The next steps are a full drawing on water color board and then ink it so i can see through the washes and payers of acrylic. I do a full black and white version first that has all the main values. This layer is visible trough all the softer tones and layers so i can use the values I establish here all through the painting process. I mask out the figures and finish the background before peeling away the frisket film. Then I work with the darkest tones first, using my black and white tones from the inking stage and colorizing them with washes of color. Slowly I work myself up to lighter tones and build up the light.

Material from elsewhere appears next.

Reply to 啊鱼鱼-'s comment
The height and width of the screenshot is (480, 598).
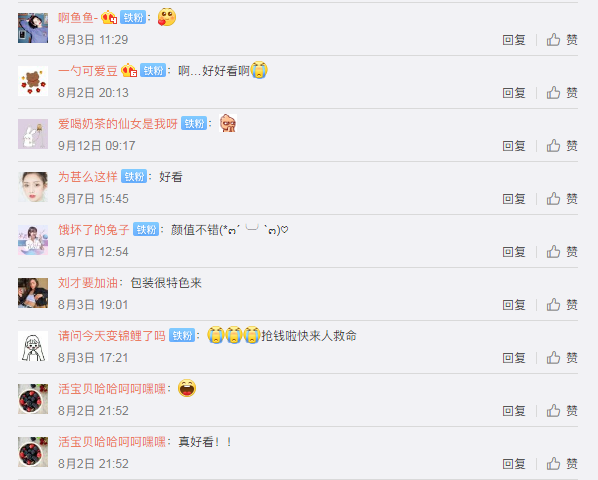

With a painting like this, that has a very divided composition – one part being cold and one part being warm – I try to soften it up a bit. Notice a bit of purple worked into the darkest areas of the background. And a but in the rafters in the ceiling: That temperature contrast makes it a lot more interesting and less flat compared to if I had only used yellow and orange in the background. Same with the figure; I couldn’t resist a bit of direct light onto her face to capture the shadow from the chest and a hint of light on the tusk around her neck. It works well to break up the e division of element like that, pulling a bit of the background color into the foreground and visa versa. Also in playing with light and shadows like this, having elements like the chest casting shadows onto the face and the tusks create an illusion of this being real. Observing light in photos or even creating super-sculpy models to observe light, helps tremendously when trying to “sell” a scene.